# [TASK TO COMPLETE]
Write out the entries exactly, pictures excluded.

# [INPUT DATA]
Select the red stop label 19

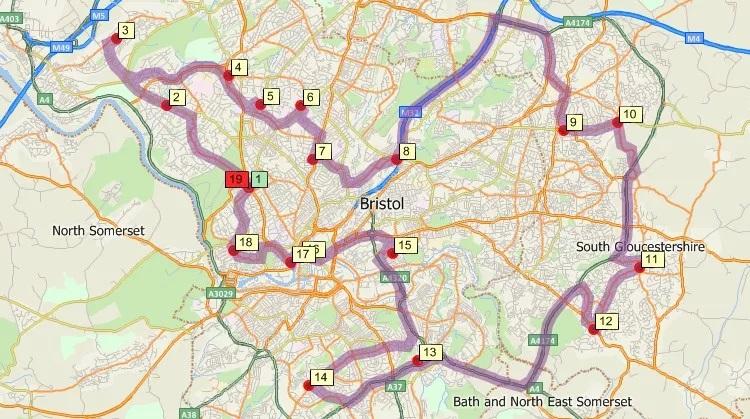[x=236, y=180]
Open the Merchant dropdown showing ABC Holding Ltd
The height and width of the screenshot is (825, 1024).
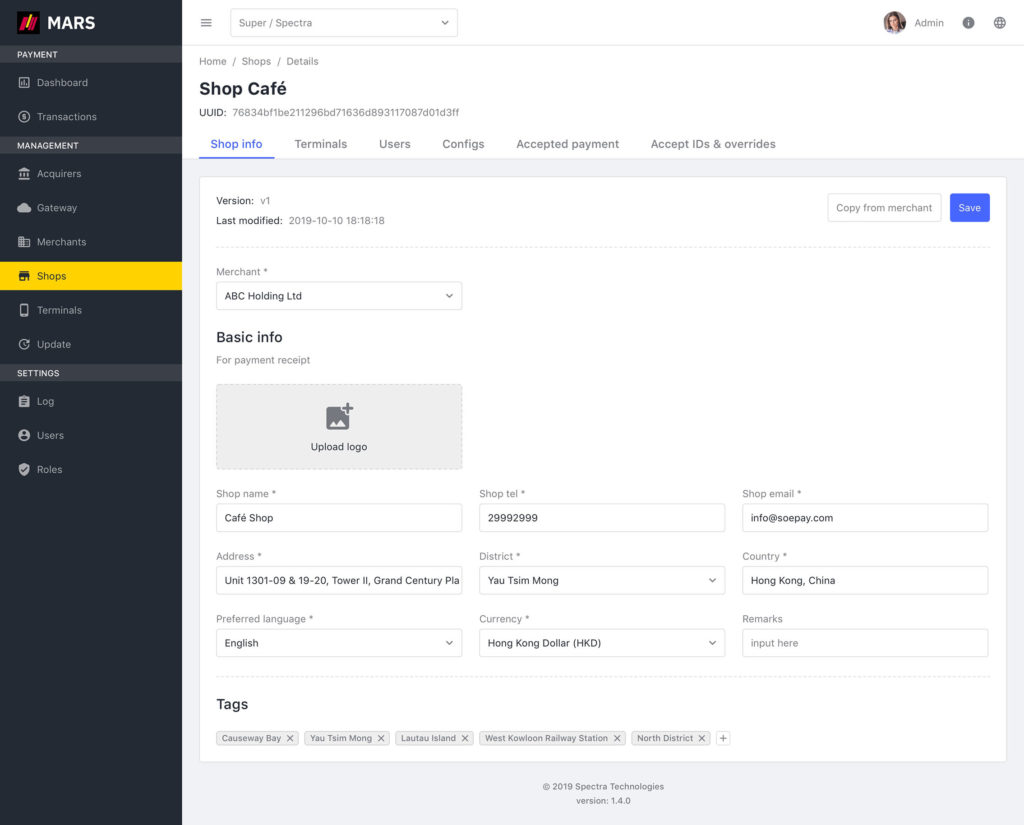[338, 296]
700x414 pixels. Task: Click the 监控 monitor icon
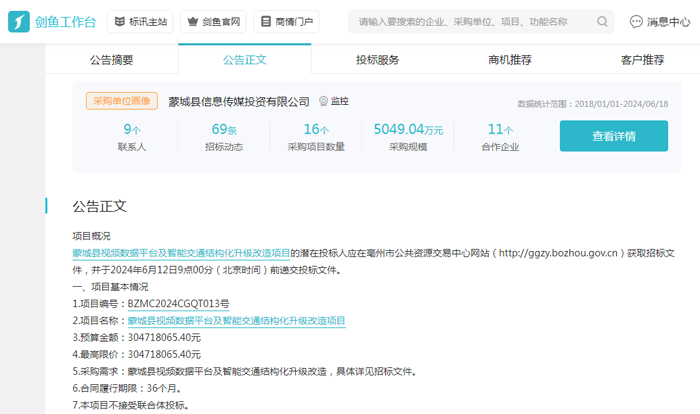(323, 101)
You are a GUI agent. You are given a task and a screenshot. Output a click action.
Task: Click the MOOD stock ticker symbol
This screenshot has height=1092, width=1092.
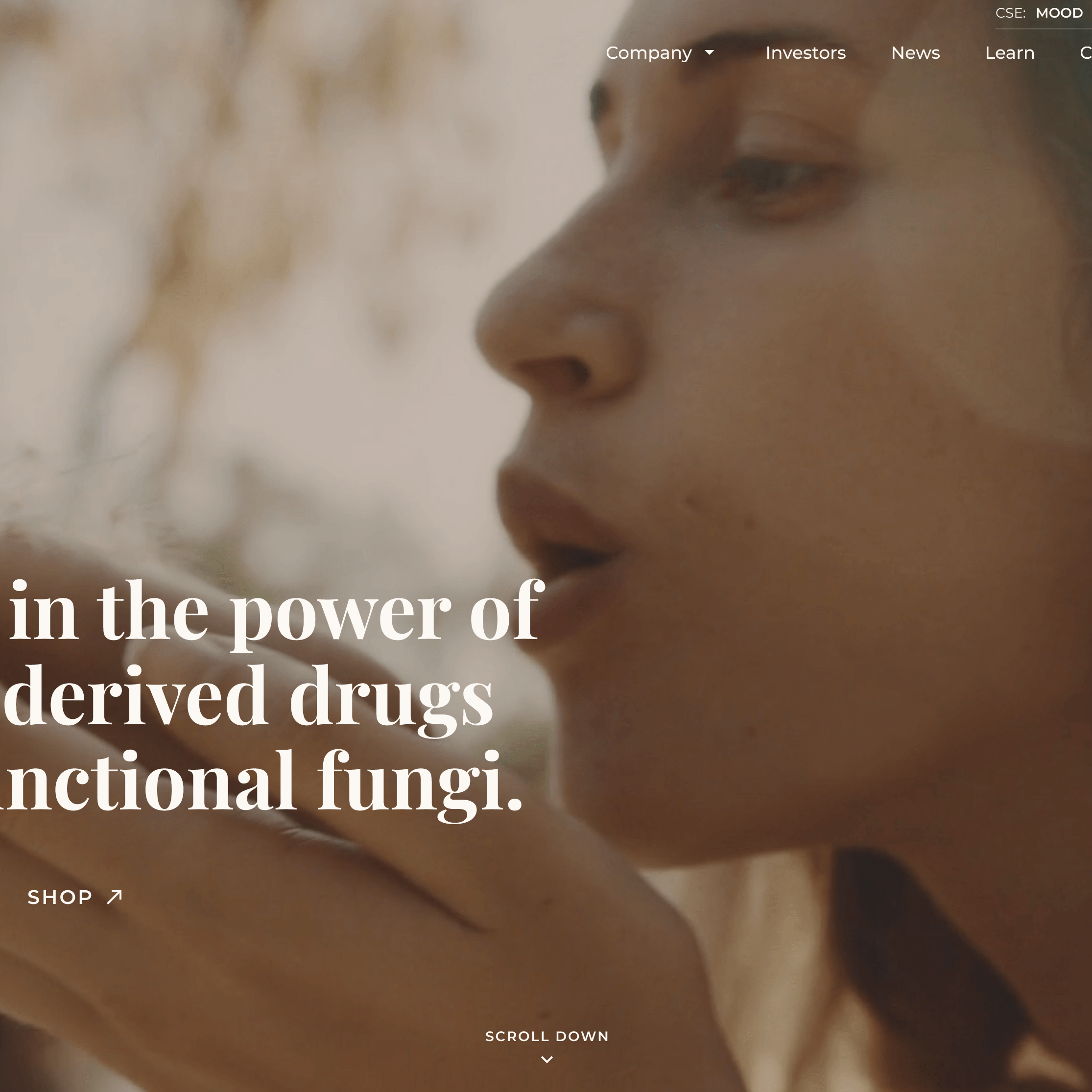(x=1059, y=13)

# [REPLY]
Select the red stop label 19

[x=236, y=180]
Open the Merchant dropdown showing ABC Holding Ltd
The height and width of the screenshot is (825, 1024).
[338, 296]
700x414 pixels. Task: Click the 监控 monitor icon
(323, 101)
You are a GUI agent. You are given a task and a screenshot. Output a click action.
Task: Click the MOOD stock ticker symbol
This screenshot has height=1092, width=1092.
(x=1059, y=13)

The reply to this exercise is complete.